Love Is Hell - Ryan Adams - 2004

Ryan Adams and I haven't always seen eye to eye, which I think is a fair thing for almost anyone to say of his music, because the guy tends to be all over the map. Sometimes he's alternative country, sometimes he's indie garage rock, sometimes, like on "Love Is Hell," the album I'm talking about today, he's doing a fine impression of the sort of gloom rock albums that England was putting out in the 80's and 90's.

Adams started with the band Whiskeytown, and after that band had run its course, he started making independent albums. Everyone has their own favorite, with a lot of people saying "Gold" if for no other reason than it has the song "New York, New York" on it, which became very popular post 9/11. His more recent stuff has drifted back towards the alt-country stuff he'd been doing before, although he still gets the rock out now and again. He's supposedly working on a new album now, and it's anyone's guess what mode that'll find him in. He's gone through phases of ridiculous prolifically charged songwriting tears, but he's slowed down in recent years. (Maybe he could start releasing some of that back catalog, like the unreleased "The Suicide Handbook.")

But at the beginning of the last decade, he was interested in capturing the spirit of the songs of the rain.

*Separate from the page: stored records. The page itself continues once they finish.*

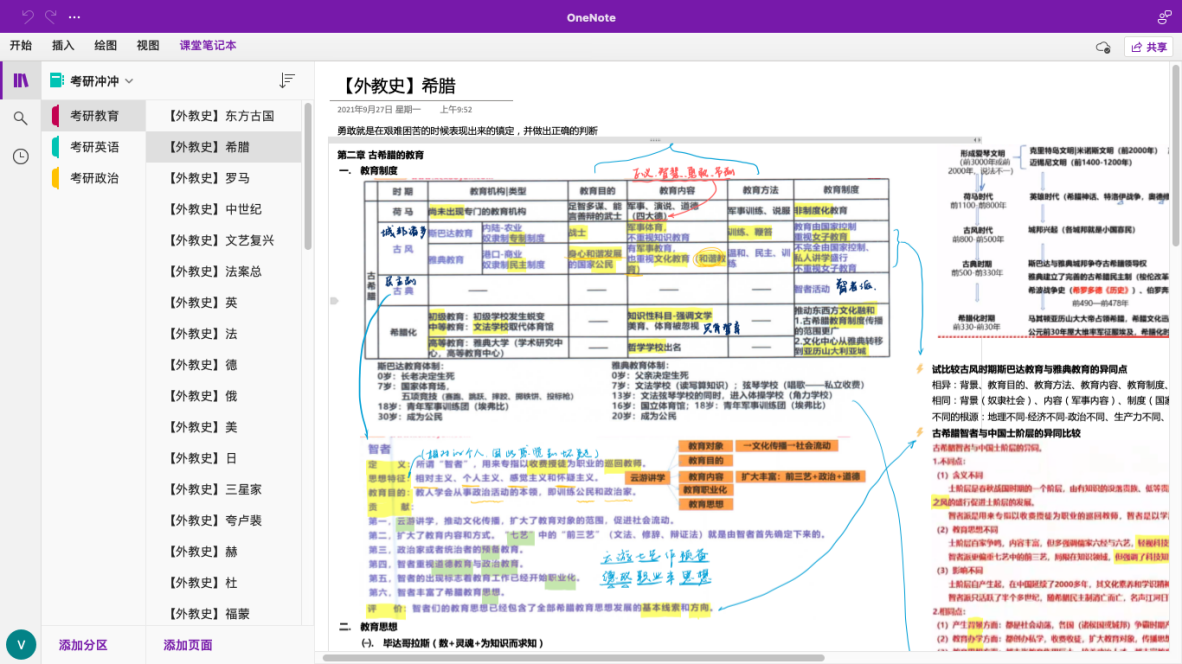1182x664 pixels.
Task: Click the green V account avatar
Action: (x=21, y=644)
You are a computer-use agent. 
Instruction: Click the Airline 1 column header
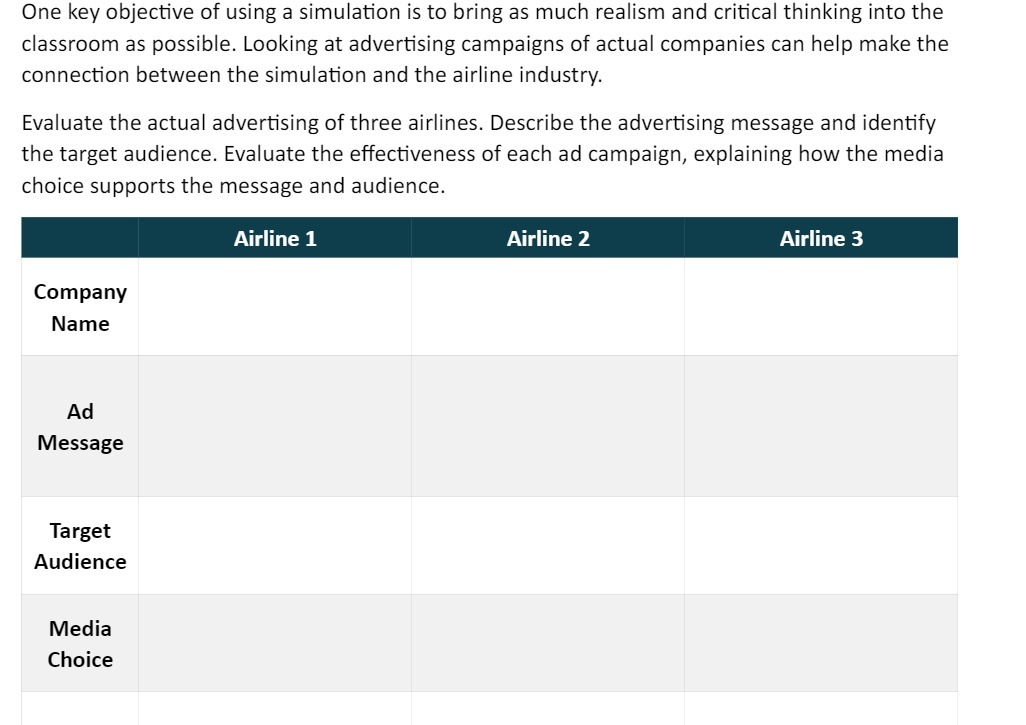point(275,238)
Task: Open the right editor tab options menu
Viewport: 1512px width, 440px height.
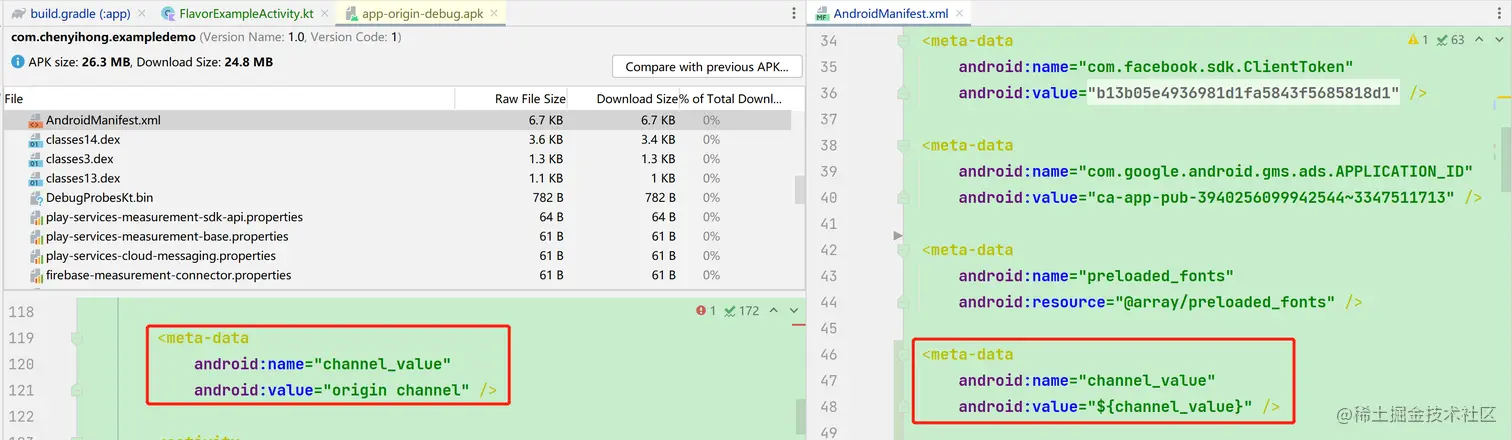Action: click(1499, 14)
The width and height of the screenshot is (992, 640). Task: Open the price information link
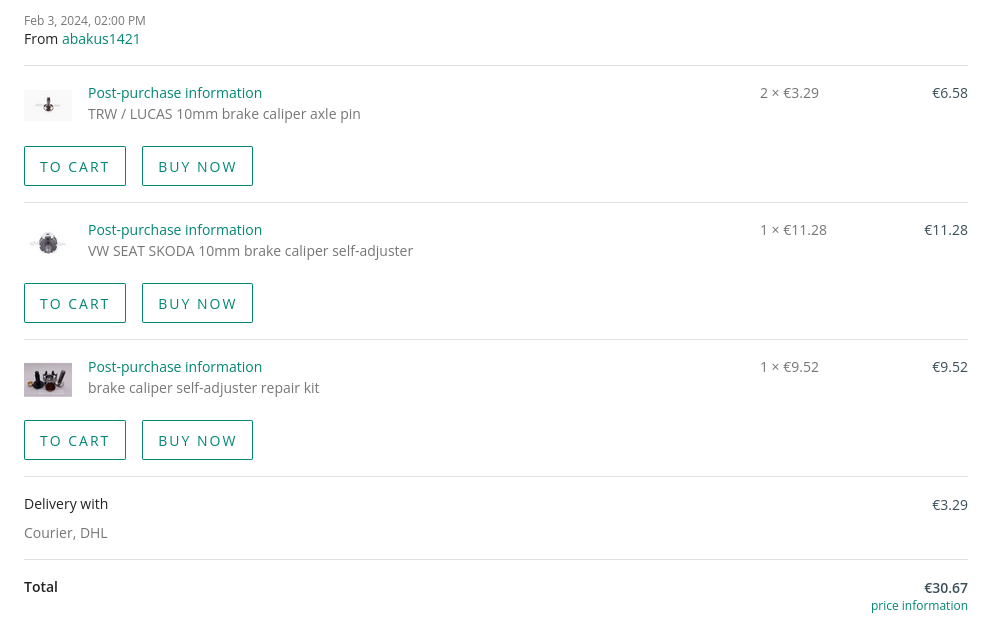point(919,606)
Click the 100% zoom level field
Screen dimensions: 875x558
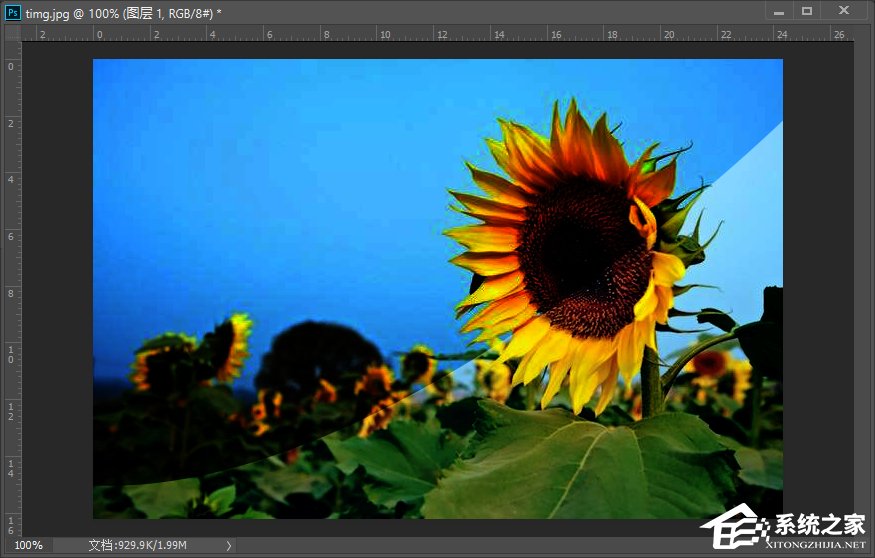(x=28, y=545)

There were elements of country, certainly, but it wasn't the biggest influence. The sounds were big, reverb-y and filled with a sorrowful whisper, layers with acoustic guitars and the occasional soft spoken electric. It felt somewhere between a Tom Petty record and The Jesus And Mary Chain's "Darklands" album. The record label apparently didn't even want to release it, and in a lot of cases, you'll still it listed as two EPs.



"English Girls Approximately" is certainly one of the songs I've listened to the most, because it's bluesy without being too regretful. It has a certain world-weary tone to it, almost resigned to his fate. "Said you didn't love me, it was right on time, I was just about to tell you that I care alright / Said you didn't love me, didn't want a thing, English girls can be so mean..." That is a man who's seen some rough times in his life. And yet, the guitar carries on, and you get the feeling that this guy is still somewhat optimistic in the face of all of this. It's almost as if he's shaking his head and has a smirked, can-you-believe-this-shit smile on his face.

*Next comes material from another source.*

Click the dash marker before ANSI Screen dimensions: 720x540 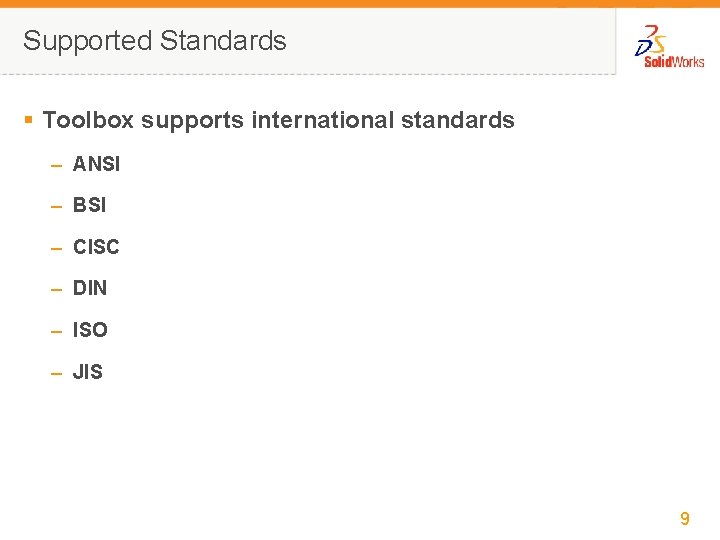click(57, 165)
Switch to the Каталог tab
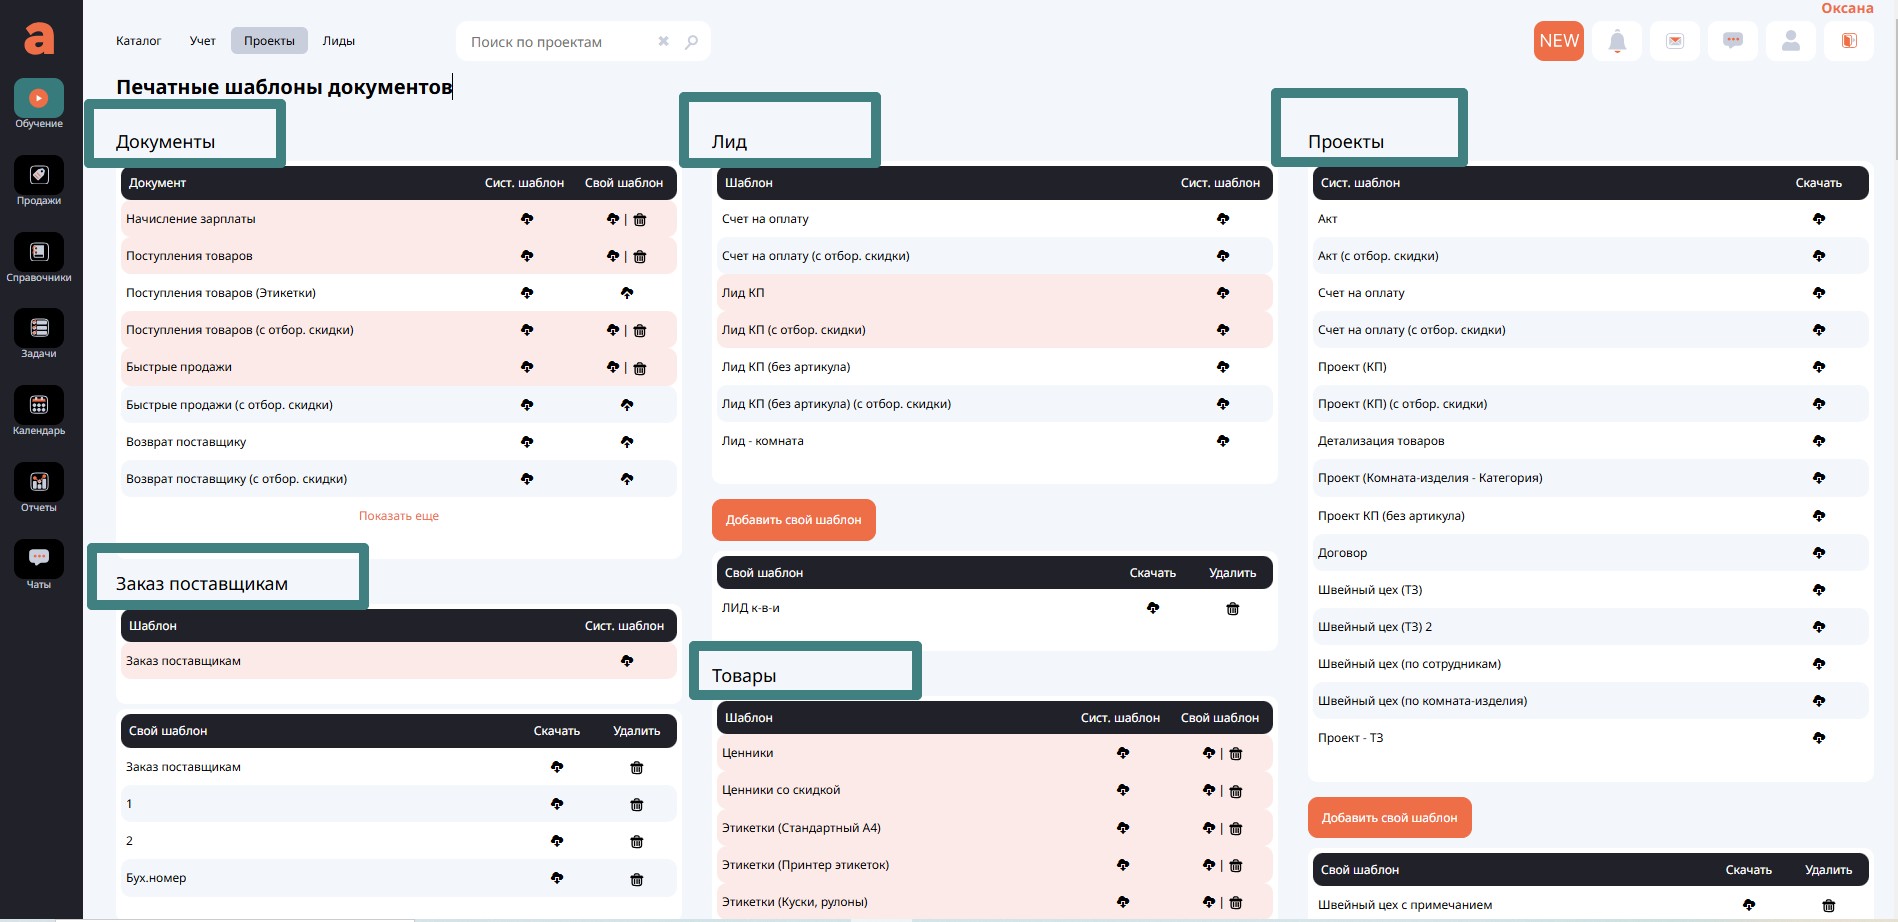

Of course, the song from this album that put him on the radar of so many people was his cover of Oasis' "Wonderwall." Whatever you might think of that original, there's no denying that Adams' cover is brilliant and in a completely different track. Even Noel Gallagher, the song's original writer, has said that he loves Ryan Adams' version of the song. I couldn't get an embedded studio version on Youtube, so the live version above will give you an idea of what to expect from it.

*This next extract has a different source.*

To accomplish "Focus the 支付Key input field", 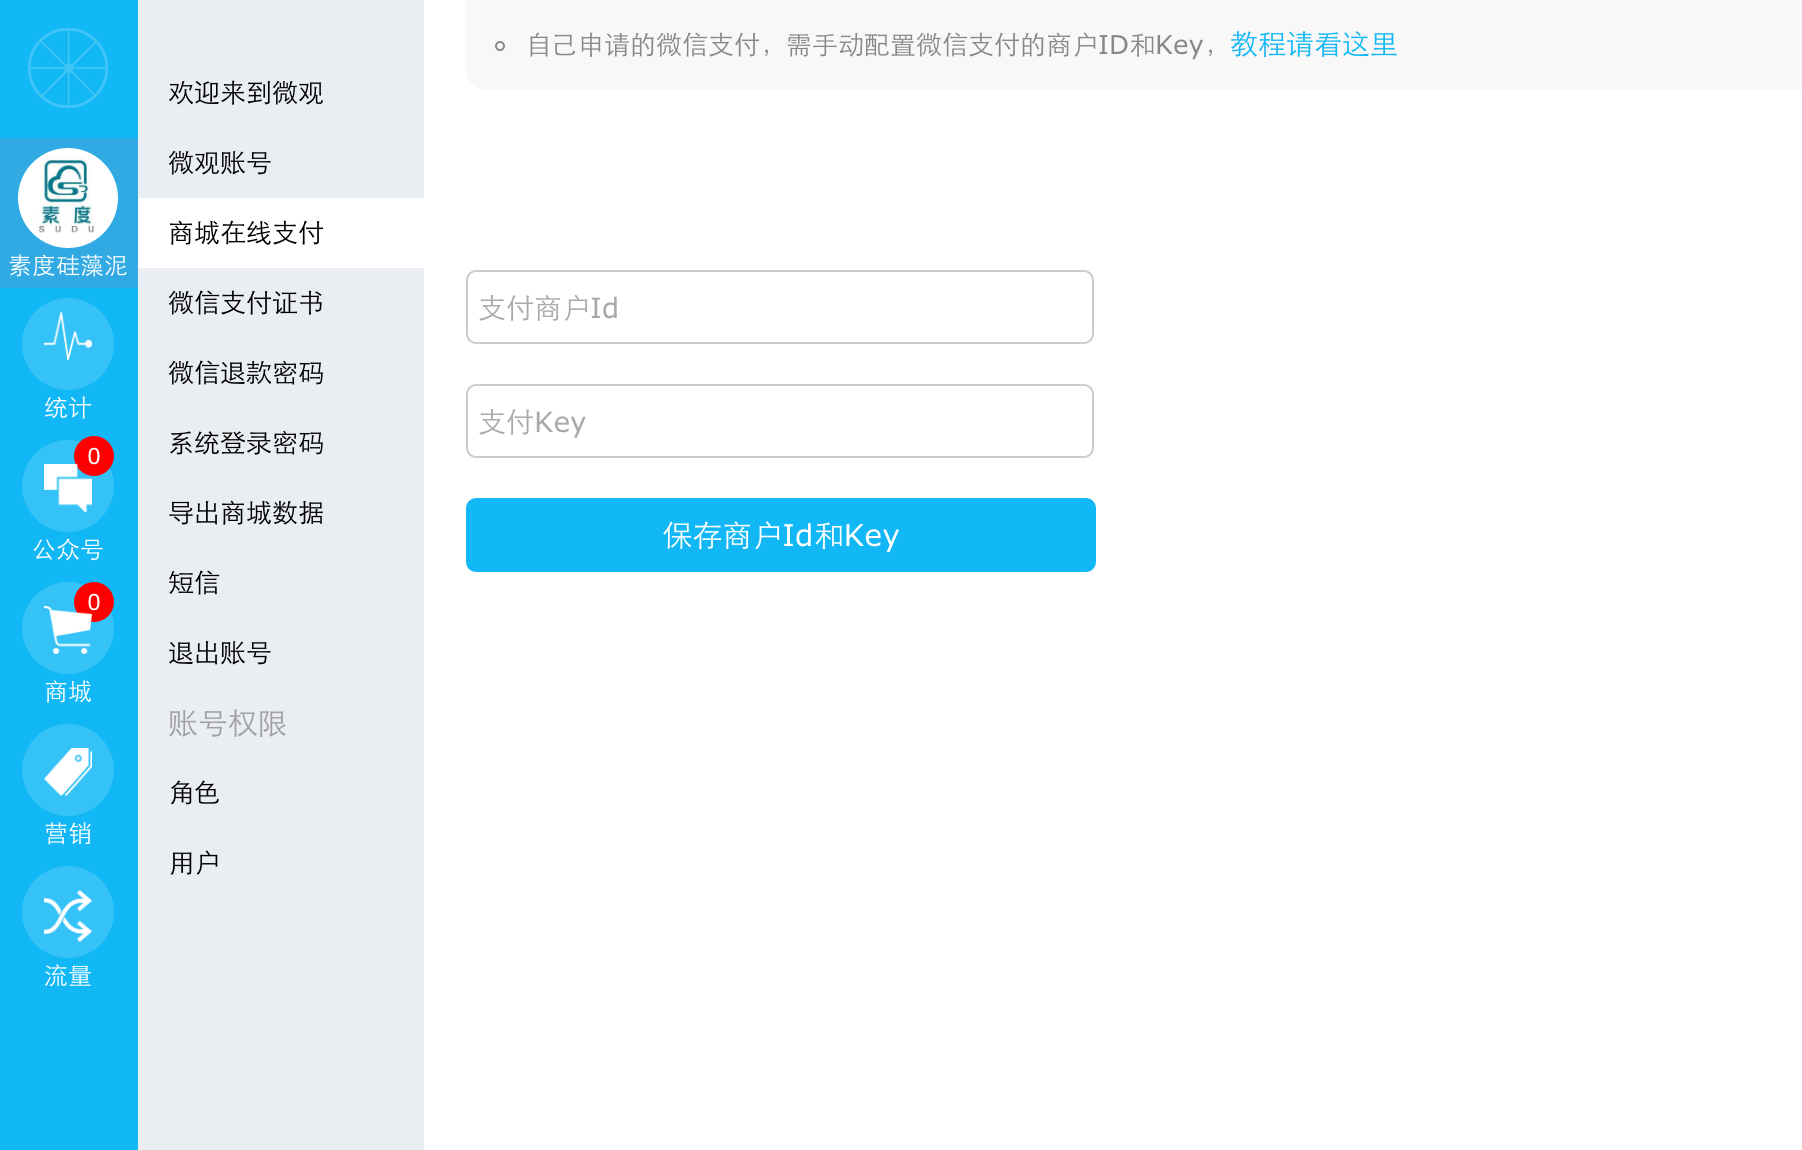I will 780,421.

"Shadowlands" has always been my favorite track from the album, though, and one of my utter favorite songs Adams has ever recorded. It opens with a plaintive piano and Adams' voice somewhat muted and damped, as if he's singing from beneath a shroud. And eventually you start to hear little flits of other sound. And then the muting fades and Adams' voice becomes warmer, softer. And then the strings come in. And then the tracer lines of an electric guitar waking up from a slumber. Then the drums kick in, and the song blossoms into itself, as a lead electric guitar stumbles up into the foreground, maybe a little hungover, but happy to see the dawn of the new morning, stretching and waking to the coming day.